Perdus dans une âcre fumée de poussière qui m’aveuglait, m’étouffait et me crissait sous les dents, recroquevillé à terre, criant des supplications au Ciel, j’entendis, dans un vacarme indescriptible, fait de fracas des vitres et des tuiles qui tombaient, des portes et des fenêtres , des cloisons et des charpentes qui se disloquaient, des cris d’effroi, des gémissements et des appels… C’était atroce.

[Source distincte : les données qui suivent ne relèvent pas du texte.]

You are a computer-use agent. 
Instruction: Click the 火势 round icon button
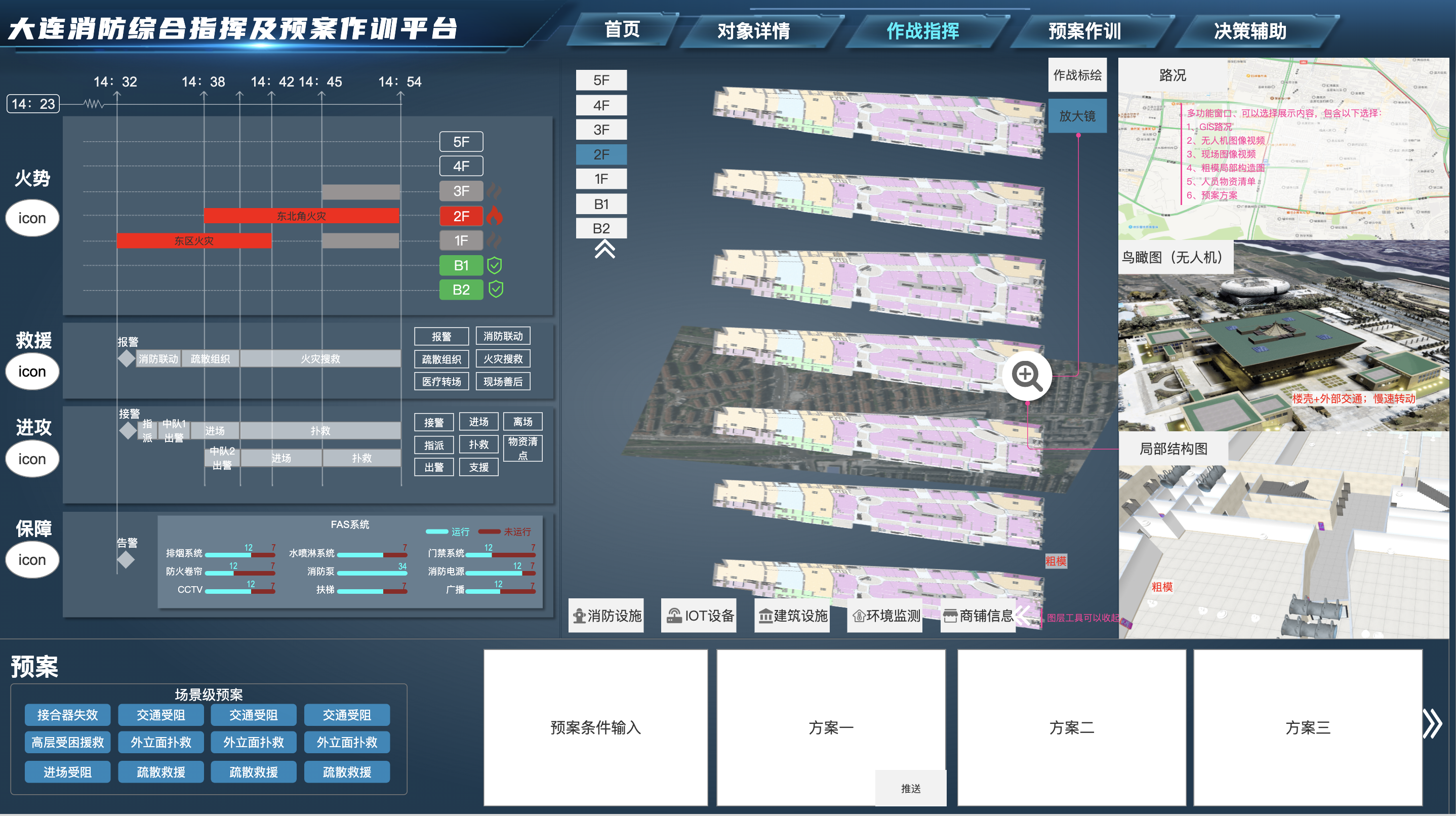(32, 218)

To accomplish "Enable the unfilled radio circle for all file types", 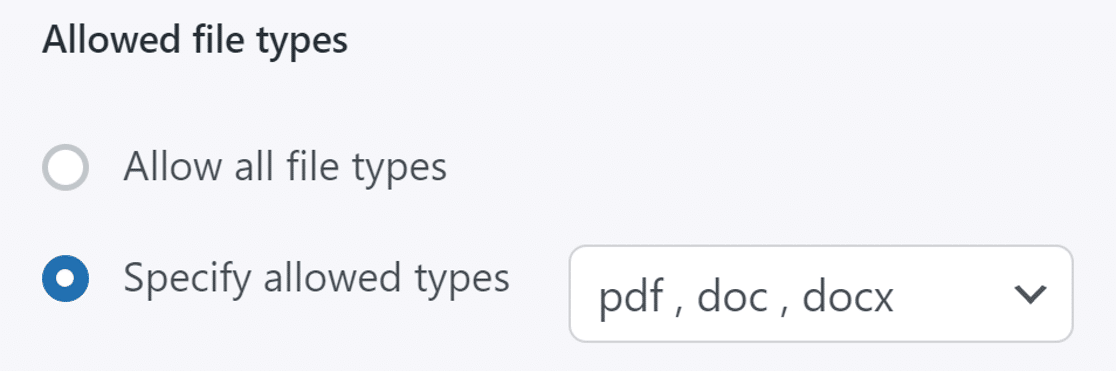I will (65, 167).
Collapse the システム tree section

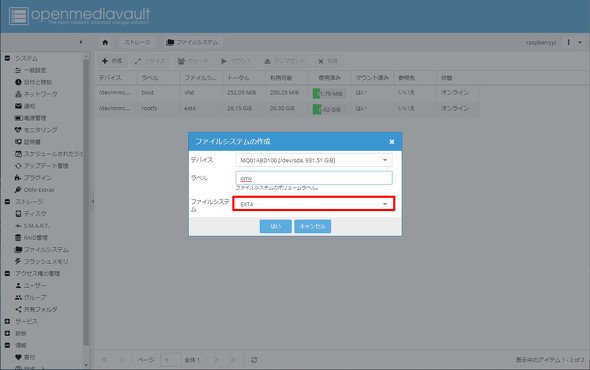pyautogui.click(x=8, y=58)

Et les bombardiers s’éloignèrent…
L’atmosphère à peine éclaircie, par je ne sais quel instinct, nous nous retrouvâmes groupés, alors qu’avant les bombardements nous étions dispersés aux quatre coins de la maison. Deux confrères, MM Robino et Le Ru, ainsi que trois enfants, étaient plus ou moins grièvement blessés. Deux autres supérieurs, le père Gouriou et l’abbé Pincé, manquaient à l’appel ainsi que trois élèves.
Sur les cours, recouvertes de tuiles brisées et de poussières, d’arbres déchiquetés, de portes, de volets et de fenêtres arrachées, on ne distinguait aucune forme humaine… Au bout d’un moment un garçon s’écria à travers un rire nerveux et saccadé, qui faisait mal : « J’étais avec eux dans la menuiserie et je suis juste sorti quand elle tombait ! Les malheureux ! Comment les découvrir dans ce fatras de ferraille tordue, de tôles ondulées, de planches brisées et de briques écornées ?...»

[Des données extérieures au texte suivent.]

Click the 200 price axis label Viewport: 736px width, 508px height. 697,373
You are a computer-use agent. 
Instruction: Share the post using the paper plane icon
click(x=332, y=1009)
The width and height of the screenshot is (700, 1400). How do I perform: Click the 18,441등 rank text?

Le petit Blassy fut retrouvé le premier, dans la cour du voisin, où il avait été projeté par le souffle, par de-là le mur. Il avait la tête à moitié emportée. Roland Sale fut aperçu ensuite. Il semblait à peine assoupi, encore chaud. Et ne fut-ce le trou profond qu’il avait derrière la tête, du côté de l’oreille droite d’où suintait un sang noirâtre, on eut pu croire qu’il s’en tirerait à bon compte. Malheureusement, lui aussi était mort.
Contre toute espérance on continua à fouiller sur l’emplacement de la menuiserie. Tout à coup un appel retentit : c’était M Pincé qui appelait au secours et, pendant qu’on le dégageait, une nouvelle voix s’éleva, aiguë et haletante, celle de Marie Ange. Sur ces entrefaits, le père Gouriou rentra de la ville où le bombardement l’avait surpris.
Les premières bombes tombées sur Caen avaient fait chez nous deux morts et sept blessés. On les transporta tous à l’hospice Saint Louis et aussitôt on se remit à aménager les tranchées creusées au fond du jardin en 1940. Nous nous y abritâmes la nuit du 6 au 7 juin qui fut épouvantable pour les quartiers du centre de la ville. Une immense lueur montant du quartier Saint-Jean éclairait sinistrement notre abri. …
Source : « Caen Normandie 44, liberté pour l’Europe », journal de la ville de Caen n°32 du 6 juin 1984, page 37.